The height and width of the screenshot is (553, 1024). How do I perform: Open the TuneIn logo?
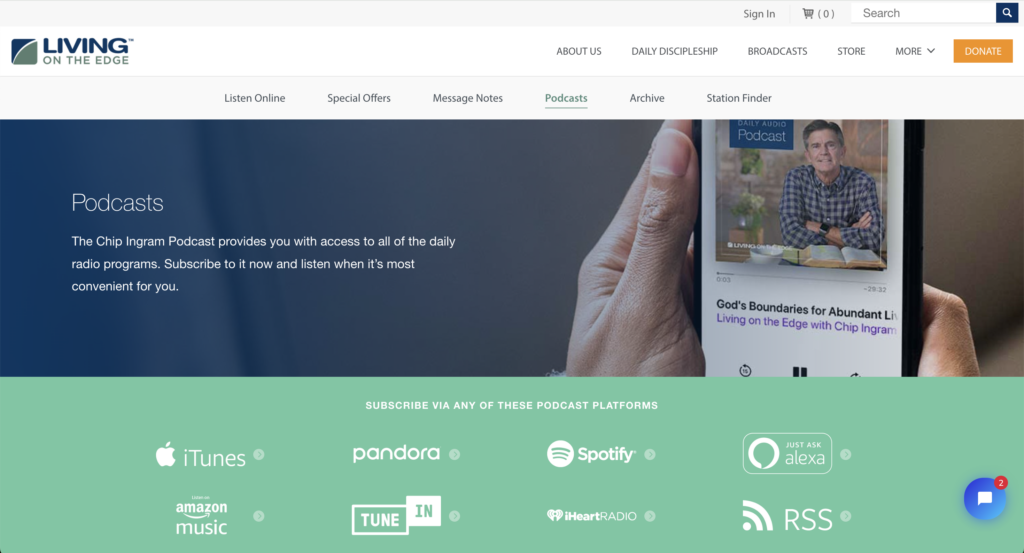coord(396,515)
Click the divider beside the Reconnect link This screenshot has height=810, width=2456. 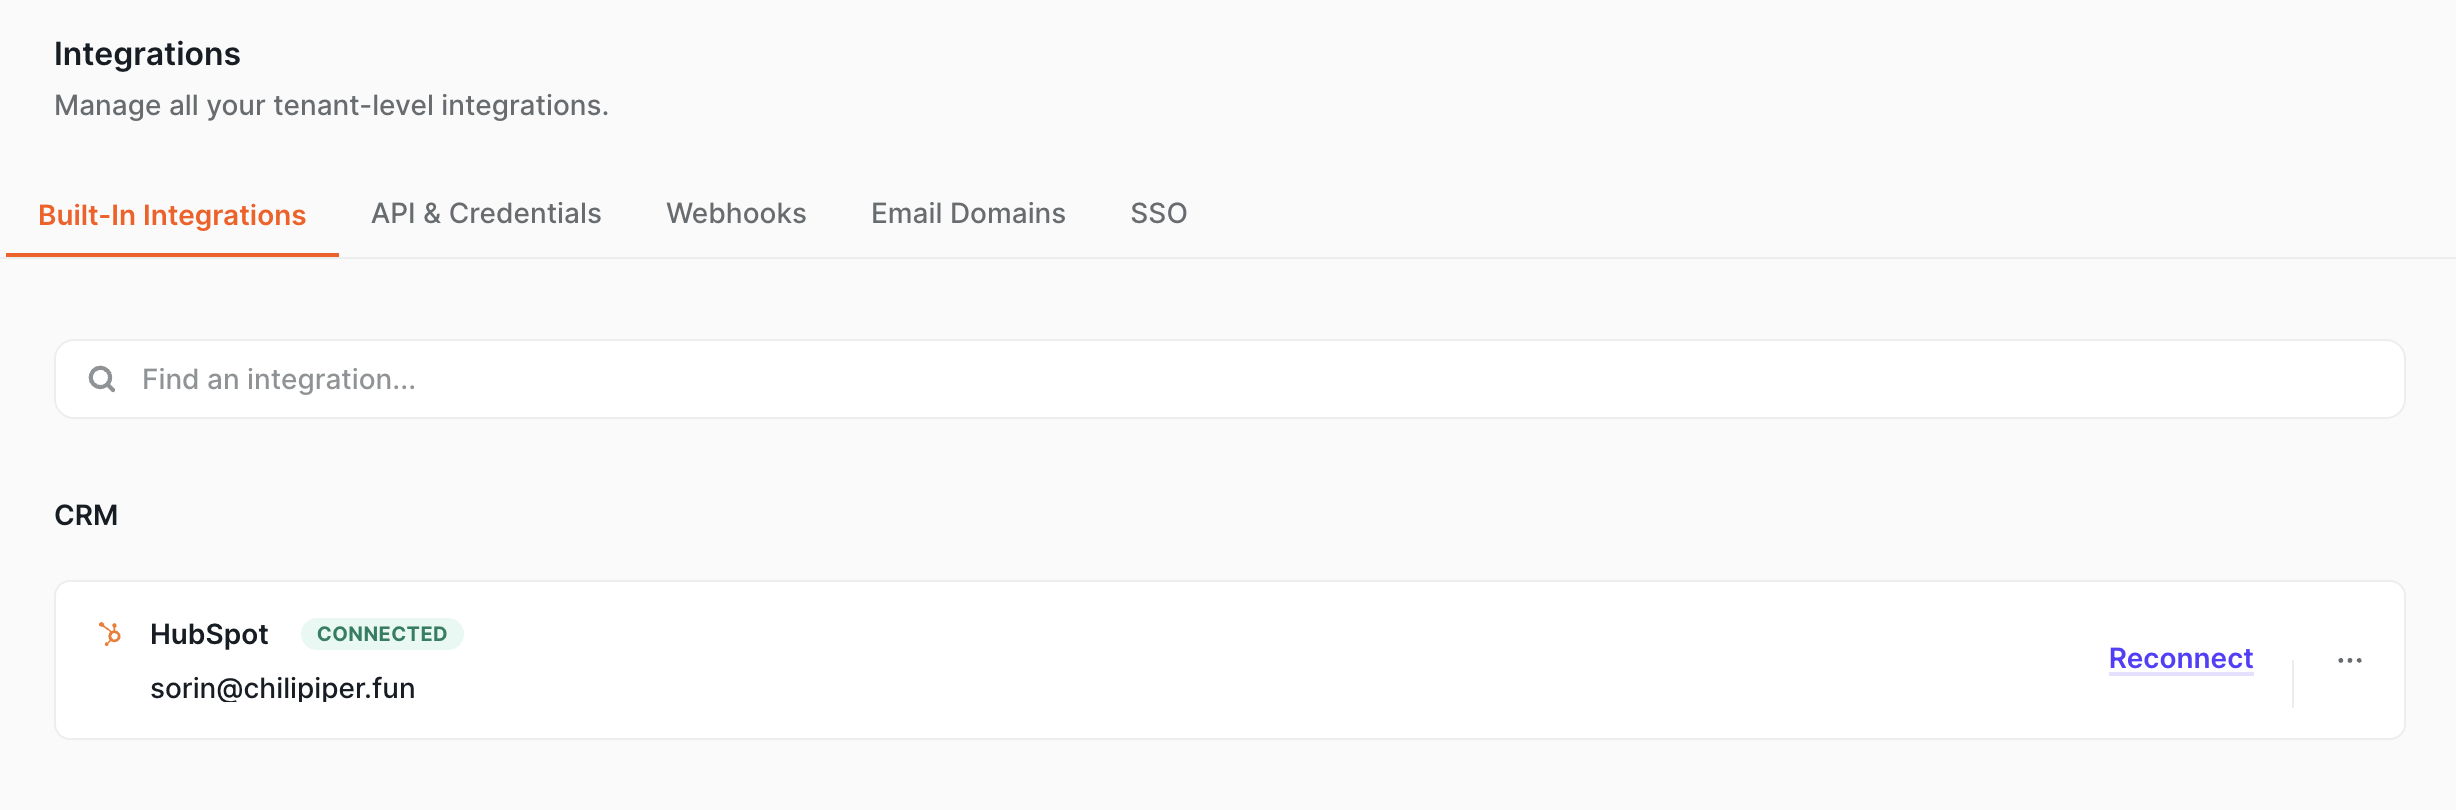(x=2293, y=684)
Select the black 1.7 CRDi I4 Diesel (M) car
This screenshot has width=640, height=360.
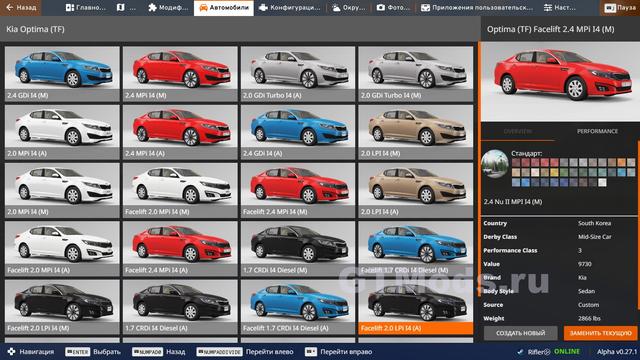point(298,249)
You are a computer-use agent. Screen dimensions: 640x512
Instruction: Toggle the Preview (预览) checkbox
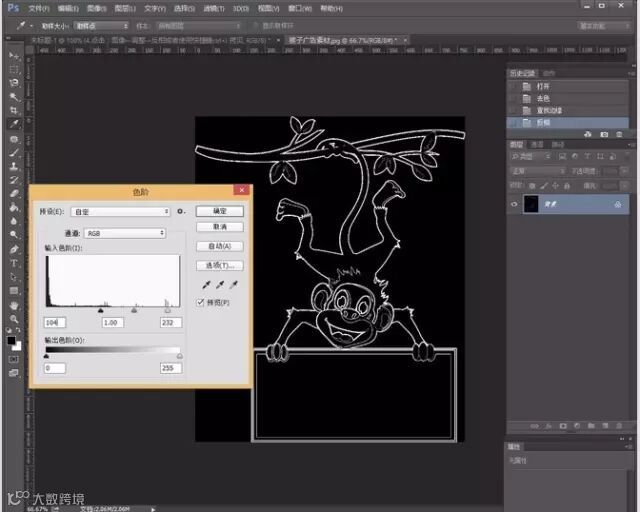201,302
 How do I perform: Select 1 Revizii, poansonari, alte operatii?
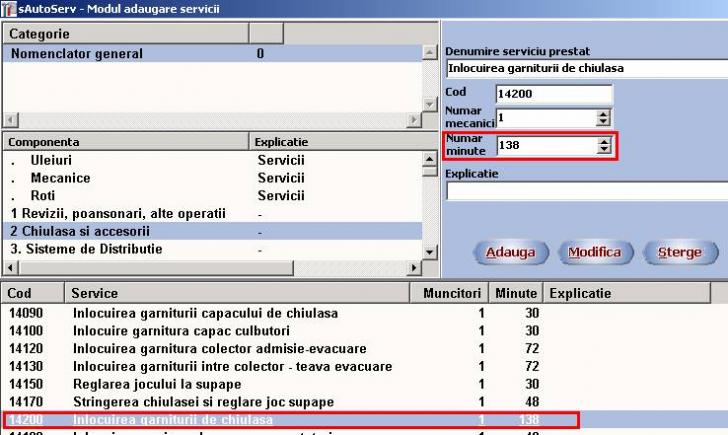118,213
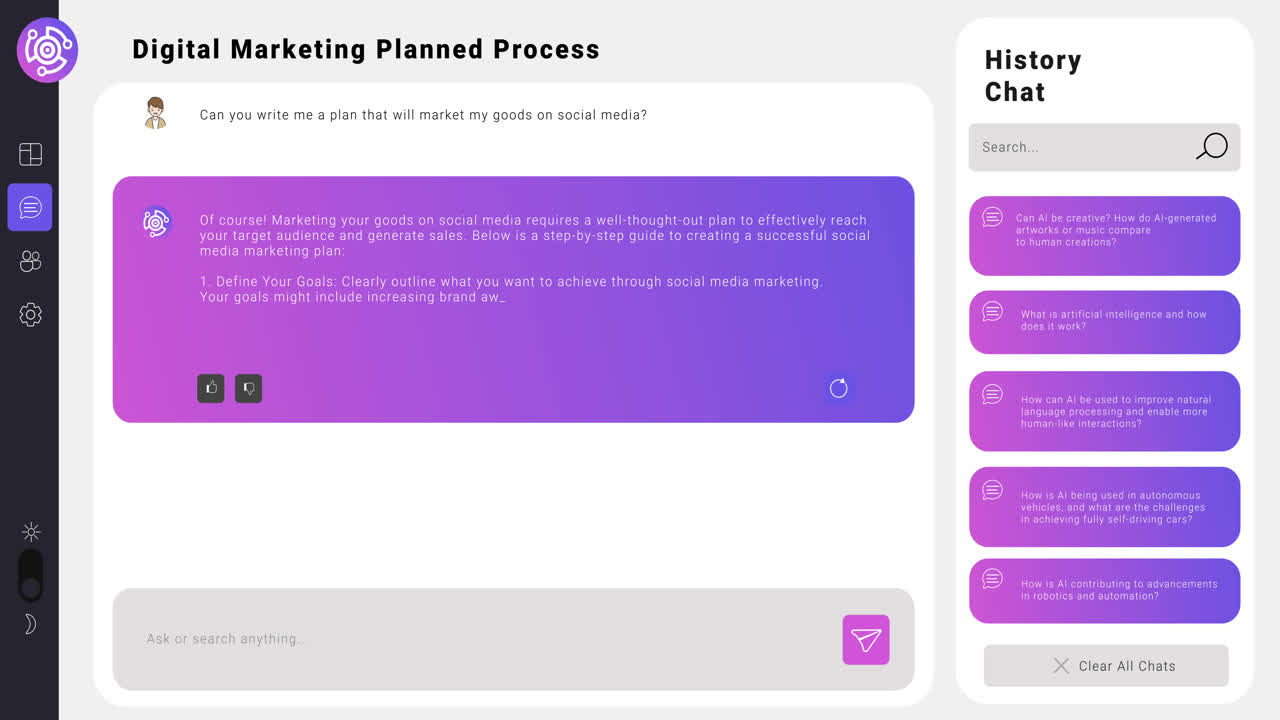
_ _ _ _ _ _ _
Write out the lines beginning at the line with "You are a computer-use" and ending at the last line of the entries. Include no pictures.

You are a computer-use agent. Screen dimensions: 640x512
Instruction: Toggle the Preview (预览) checkbox
201,302
 How do I perform: Select 1 Revizii, poansonari, alte operatii?
118,213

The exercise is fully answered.